I know that if I don't do something, it won't be long before the problem becomes quite serious. Like a lot of folks these days, I don't have a lot of money to use for home repairs, so I'm looking for an inexpensive, DIY solution.
One thing I considered is digging a trench beneath the slab at the corner, perhaps four feet in, then placing a 4x4 at the bottom of the trench a couple of feet below the slab bottom, then propping another 4x4 against the bottom of the slab, then putting a hydraulic jack between them and jacking the slab up just a hair to compensate for the settling. Then I would brace the front and back of the 4x4's with shorter pieces of 4x4 to bear the load. I could then remove the jack and fill the trench with concrete.
Is that a fool plan? Can you think of a better way that doesn't involve a contractor and major expense?
Needless to say, once this is done I plan to recreate the berm using landscaping timbers and concrete to prevent a reoccurence. Thanks for your thoughts in advance.

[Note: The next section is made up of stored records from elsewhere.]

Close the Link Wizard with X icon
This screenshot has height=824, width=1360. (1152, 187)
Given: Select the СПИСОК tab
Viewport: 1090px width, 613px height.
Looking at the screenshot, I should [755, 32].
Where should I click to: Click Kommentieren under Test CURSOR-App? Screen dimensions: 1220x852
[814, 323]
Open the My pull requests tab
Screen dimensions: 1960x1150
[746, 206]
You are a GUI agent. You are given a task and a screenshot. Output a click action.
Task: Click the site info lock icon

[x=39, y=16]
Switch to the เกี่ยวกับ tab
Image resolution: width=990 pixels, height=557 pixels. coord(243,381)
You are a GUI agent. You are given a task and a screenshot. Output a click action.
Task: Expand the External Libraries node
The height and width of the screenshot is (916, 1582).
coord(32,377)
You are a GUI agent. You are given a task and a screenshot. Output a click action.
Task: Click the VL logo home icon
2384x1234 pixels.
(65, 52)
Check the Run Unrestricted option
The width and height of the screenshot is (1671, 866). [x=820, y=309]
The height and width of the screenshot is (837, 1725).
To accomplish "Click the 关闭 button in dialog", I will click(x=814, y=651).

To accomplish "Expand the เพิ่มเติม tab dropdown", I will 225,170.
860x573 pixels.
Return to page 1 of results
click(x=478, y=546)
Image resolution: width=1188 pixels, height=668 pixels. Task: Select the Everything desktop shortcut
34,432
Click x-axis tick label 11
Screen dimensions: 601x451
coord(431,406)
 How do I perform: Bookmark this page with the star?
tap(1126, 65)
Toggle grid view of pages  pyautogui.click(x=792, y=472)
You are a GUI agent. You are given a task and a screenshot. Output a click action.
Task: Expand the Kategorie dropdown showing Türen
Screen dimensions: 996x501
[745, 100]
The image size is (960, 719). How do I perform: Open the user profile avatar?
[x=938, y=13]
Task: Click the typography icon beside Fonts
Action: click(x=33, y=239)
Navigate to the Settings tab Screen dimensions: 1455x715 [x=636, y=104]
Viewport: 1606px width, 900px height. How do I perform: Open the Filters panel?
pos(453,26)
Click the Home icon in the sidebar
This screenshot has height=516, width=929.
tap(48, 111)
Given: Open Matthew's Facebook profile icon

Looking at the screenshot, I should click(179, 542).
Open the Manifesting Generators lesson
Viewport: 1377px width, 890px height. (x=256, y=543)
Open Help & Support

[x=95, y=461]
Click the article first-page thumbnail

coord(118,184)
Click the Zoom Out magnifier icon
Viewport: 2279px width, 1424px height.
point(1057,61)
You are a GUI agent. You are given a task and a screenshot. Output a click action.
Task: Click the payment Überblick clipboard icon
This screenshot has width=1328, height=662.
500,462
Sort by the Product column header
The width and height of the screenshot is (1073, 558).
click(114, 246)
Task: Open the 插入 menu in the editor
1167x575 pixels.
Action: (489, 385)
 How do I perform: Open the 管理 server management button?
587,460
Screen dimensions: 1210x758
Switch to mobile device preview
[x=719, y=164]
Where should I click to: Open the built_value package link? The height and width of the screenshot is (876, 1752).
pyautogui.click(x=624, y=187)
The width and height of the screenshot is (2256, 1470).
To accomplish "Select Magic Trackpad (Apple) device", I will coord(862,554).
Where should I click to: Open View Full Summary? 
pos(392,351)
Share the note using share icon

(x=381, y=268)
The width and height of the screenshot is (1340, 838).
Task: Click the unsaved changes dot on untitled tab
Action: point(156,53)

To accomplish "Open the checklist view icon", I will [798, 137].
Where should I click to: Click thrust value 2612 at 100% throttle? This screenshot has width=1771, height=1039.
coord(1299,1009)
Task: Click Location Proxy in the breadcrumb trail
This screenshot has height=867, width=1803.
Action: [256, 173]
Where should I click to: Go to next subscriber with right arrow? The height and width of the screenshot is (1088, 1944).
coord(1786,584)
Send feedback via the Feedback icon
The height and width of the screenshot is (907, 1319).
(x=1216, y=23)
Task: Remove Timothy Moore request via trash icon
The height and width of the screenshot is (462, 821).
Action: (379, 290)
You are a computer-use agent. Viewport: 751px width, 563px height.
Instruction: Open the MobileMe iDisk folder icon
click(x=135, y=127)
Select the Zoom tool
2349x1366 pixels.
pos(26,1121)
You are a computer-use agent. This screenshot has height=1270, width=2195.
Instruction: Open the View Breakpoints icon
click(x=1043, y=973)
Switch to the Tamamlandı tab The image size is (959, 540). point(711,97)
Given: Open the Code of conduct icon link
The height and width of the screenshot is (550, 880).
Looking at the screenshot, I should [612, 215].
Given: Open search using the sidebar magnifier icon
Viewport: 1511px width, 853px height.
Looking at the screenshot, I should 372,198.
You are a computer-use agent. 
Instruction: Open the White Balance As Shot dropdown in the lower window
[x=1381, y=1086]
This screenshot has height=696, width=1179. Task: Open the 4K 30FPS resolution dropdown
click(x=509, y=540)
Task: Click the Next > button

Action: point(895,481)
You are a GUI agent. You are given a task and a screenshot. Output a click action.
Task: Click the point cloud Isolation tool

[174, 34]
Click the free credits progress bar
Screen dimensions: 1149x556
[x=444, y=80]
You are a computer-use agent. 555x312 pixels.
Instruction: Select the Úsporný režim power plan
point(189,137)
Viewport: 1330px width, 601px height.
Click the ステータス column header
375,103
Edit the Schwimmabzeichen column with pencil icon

You can use what's called "flowable fill"....Really soupy concrete. With the slab jacked up to where it is supposed to be (good luck), and forms to contain the concrete, the concrete will find its way under the slab and fill the undermined area. I'd also consider having some pea gravel on hand to fill in gaps.
Erect a solid retaining structure with good drainage to ensure that the earth doesn't continue to erode.